Ein schwieriger Text, den ich mehrere Male lesen musste, bevor er sich mir ein wenig öffnete. Ich muss dabei sehr stark an Automatisches Schreiben denken. Das soll aber keine Wertung sein und/oder, dass ich denke, Du hättest Dir beim Verfassen nichts gedacht. Der Text ist aber auch sehr fliessend, wobei die Sprunghaftigkeit, wie sie beim Automatischen Schreiben vorkommt, hier fehlt. Zur Form kann ich nicht gross etwas sagen, da sie praktisch nicht vorhanden ist und die Zeilenschaltungen, meiner Meinung nach, auch anders gesetzt werden könnte, ohne den Sinn zu verändern.
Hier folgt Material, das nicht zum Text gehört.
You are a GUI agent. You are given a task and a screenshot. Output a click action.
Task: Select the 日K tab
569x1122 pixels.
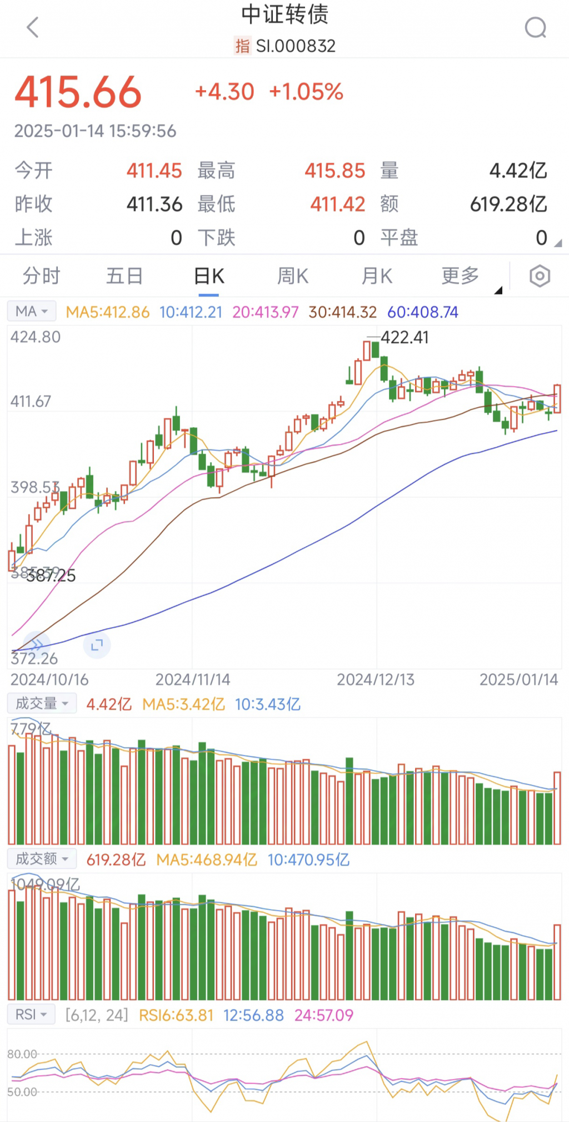point(209,276)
Deshalb halte ich mich an den Inhalt. Die Prämisse würde – für mich – etwa so aussehen: Nachts sind alle Katzen grau und/oder es besteht ein grosser Plan, den wir (noch) nicht verstehen.
Eine Passage hat es mir besonders angetan und zwar die mit dem Drachen. Die finde ich echt klasse!

Das ist bestimmt kein sehr hilfreicher Kommentar, sorry, aber ich wollte es doch angemerkt haben.

Gruss
Margot

P.S. Sollte es in der 1 Zeile nicht ‚laufend’ heissen?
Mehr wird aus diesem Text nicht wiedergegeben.